I guess the only way is going to be to buy some sheets of 1/4 and 1/2 (and maybe full) Plusgreen Rosco gels (which I need to get sometime anyhow) and experiment. At worst I land up still with the mechanism of just manually setting the white balance, which is no worse than the situation with the 580EXII.


----------



## neuroanatomist (Oct 25, 2012)

If/when you try it, please post your results!


----------



## gmrza (Oct 26, 2012)

neuroanatomist said:


> If/when you try it, please post your results!



Unfortunately that won't happen this week, as I our home life has been turned upside down while my wife works on a jobs where she has 5961 images to work through and get proofs out... That means my weekend will be spent getting proofs onto the web...


----------



## digital paradise (Dec 2, 2012)

neuroanatomist said:


> gmrza said:
> 
> 
> > It would seem a bit silly if Canon has only designed the colour temperature sensing to only work with the two supplied gels!
> ...



That makes perfect sense to me. It is not detecting specific colour, just no filter, a light and dark one. The simplest approach. Adding a system to actually detect filter types would have driven the cost of the flash up. Another way would be to chip the gels but again the costs and Canon has no guarantee people would buy them. 

I already had sheets of CTO/S - full and half. I cut them to size and will use those instead of the supplied ones. I select a temperature close to the gel but wind up fine tuning during PP anyway so I don't see the benefit of the automated system. For me anyway.


----------



## pengyifei (Jan 7, 2013)

gmrza said:


> neuroanatomist said:
> 
> 
> > If/when you try it, please post your results!
> ...



Hi guys,

did anyone had the time to conduct tests with 3rd party gel yet?
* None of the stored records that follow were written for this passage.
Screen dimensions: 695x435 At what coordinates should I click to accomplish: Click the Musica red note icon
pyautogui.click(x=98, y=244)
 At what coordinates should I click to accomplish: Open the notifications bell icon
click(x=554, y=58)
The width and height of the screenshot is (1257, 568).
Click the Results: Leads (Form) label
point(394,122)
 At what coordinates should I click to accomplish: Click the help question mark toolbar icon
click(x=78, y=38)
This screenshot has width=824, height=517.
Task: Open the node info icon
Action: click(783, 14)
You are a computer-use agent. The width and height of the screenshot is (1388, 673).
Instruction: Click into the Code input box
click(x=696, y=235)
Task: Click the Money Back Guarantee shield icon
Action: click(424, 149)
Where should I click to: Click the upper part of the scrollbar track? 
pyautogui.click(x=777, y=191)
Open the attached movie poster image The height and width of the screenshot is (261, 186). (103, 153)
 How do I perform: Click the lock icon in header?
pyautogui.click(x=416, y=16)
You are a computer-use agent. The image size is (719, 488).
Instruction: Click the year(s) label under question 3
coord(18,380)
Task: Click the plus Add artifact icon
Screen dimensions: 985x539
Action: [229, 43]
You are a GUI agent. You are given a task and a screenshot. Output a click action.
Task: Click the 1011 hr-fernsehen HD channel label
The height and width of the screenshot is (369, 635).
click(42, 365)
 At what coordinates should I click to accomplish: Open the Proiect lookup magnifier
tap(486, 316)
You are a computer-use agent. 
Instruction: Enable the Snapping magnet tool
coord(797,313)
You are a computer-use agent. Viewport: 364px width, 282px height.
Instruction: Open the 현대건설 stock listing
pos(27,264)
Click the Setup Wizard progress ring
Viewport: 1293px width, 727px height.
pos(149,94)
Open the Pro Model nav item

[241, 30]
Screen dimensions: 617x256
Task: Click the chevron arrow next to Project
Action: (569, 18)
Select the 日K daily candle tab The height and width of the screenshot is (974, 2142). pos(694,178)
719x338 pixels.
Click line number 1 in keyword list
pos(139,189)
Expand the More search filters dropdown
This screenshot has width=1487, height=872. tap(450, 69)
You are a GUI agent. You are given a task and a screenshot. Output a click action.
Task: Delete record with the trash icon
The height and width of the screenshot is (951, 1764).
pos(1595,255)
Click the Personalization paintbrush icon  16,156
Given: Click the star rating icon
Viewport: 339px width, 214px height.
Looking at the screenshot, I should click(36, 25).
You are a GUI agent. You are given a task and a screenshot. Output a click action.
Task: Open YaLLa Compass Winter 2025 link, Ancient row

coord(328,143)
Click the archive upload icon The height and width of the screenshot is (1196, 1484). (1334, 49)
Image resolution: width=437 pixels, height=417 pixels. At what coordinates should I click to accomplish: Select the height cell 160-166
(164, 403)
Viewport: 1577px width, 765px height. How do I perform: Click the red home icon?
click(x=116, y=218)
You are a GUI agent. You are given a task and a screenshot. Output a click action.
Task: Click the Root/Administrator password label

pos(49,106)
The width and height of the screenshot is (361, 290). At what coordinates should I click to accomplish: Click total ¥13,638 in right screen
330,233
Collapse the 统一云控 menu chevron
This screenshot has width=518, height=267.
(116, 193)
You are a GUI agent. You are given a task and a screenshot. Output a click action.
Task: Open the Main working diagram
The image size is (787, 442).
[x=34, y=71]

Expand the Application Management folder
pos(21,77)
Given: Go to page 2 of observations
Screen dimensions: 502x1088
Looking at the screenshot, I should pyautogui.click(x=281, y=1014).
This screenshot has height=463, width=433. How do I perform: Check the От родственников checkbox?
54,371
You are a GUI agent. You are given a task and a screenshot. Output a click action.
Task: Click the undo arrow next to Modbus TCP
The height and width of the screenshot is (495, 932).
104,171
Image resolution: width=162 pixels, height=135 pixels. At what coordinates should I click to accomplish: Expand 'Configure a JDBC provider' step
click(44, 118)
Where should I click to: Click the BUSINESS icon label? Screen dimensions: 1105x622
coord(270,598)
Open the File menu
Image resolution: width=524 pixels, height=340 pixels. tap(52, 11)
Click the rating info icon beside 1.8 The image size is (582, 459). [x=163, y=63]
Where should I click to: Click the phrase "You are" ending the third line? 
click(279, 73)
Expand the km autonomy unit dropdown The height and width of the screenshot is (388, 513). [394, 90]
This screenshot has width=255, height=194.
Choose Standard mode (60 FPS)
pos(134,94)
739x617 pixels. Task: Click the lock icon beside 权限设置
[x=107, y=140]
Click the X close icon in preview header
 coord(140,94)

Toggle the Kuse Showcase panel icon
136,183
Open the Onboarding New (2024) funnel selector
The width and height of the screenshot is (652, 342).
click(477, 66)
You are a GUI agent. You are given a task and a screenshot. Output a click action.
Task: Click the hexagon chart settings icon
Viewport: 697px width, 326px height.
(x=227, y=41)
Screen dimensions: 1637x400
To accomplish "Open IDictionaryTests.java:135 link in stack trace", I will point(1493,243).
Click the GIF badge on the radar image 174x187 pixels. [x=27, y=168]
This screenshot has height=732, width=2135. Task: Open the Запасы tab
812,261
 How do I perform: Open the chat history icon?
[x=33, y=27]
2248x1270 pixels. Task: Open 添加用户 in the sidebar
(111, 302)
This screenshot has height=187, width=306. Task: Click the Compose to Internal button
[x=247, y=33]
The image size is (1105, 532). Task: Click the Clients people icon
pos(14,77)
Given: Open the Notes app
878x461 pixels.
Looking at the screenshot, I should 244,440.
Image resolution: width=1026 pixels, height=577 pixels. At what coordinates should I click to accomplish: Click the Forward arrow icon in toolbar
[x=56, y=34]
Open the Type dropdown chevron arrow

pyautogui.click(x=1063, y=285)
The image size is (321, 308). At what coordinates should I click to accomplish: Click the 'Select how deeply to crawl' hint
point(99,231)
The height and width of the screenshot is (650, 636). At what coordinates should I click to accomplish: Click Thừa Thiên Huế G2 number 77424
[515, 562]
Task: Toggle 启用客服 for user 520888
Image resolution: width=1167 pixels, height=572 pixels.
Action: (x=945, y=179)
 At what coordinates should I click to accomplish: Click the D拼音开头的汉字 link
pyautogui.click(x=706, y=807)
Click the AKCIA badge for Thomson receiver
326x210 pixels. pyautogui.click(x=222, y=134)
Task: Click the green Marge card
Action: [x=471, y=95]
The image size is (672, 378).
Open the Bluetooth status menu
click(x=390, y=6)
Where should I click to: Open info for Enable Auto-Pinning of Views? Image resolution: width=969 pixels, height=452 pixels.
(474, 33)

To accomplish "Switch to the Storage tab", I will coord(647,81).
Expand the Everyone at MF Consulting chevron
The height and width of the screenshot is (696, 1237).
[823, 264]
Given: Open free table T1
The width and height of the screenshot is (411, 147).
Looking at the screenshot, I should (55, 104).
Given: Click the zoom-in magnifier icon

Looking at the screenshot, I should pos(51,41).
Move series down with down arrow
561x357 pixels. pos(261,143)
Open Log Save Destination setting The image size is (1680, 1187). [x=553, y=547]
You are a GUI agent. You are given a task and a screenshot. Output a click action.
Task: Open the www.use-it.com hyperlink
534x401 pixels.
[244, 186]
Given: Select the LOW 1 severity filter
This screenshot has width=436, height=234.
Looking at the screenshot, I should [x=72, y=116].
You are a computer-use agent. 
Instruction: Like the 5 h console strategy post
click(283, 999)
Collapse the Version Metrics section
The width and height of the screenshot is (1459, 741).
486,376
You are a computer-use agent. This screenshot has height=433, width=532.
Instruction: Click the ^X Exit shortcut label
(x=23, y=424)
I saw that post was from October and hope that we have more information now if the 600EX-RT reads other gels or not.

Cheers

Seb


----------



## brad goda (Feb 11, 2013)

personally the supplied gels and holder work great and hold well BUT
it prevents you from using your built in diffuser or bounce card.... also any other stofen or lumiquest bounce...
also it does not come with any green which is needed for FL situations.
along with other posters I use CTS "color temperature straw" in full half and 1/4 along with diff values of green... stacked sometimes double full, full + half, full + green... and so on.
ive made a hard plastic stencil that perfectly matches the clear part of the flash head and cut the filters to cover it 100% within the flashes black frame... in being very careful of this and two side tapping in place will give you no leaks preventing bleed. if the non filtered light bleeds onto your subject even as bounce it will be a useless effort why you gelled in the first place...
matched strobe lighting to your practical situations light will give you a very polished look.


----------



## Garfield (Apr 12, 2013)

I have ordered a set of CTO gels from flashgels.co.uk.
At least for the CTO gels reading the color temperature is ok.
But, afaik, other gels like the blue Lee201 will not be recognised by the 600EX.

BTW. The filters from flashgels.co.uk have appr. double the thickness of the canon one's and a decent price as well, at least when shipped to europe.


Garfield.


----------



## pengyifei (Apr 12, 2013)

I found some nicely cut gels in China. Will send more information later.


----------



## pengyifei (Apr 12, 2013)

Here is a pic of the gels that I found


----------



## rapope (Jul 2, 2013)

Regarding the photo of the Rosco gels, were these pre-cut or ready made?


Thanks,

Rocky


----------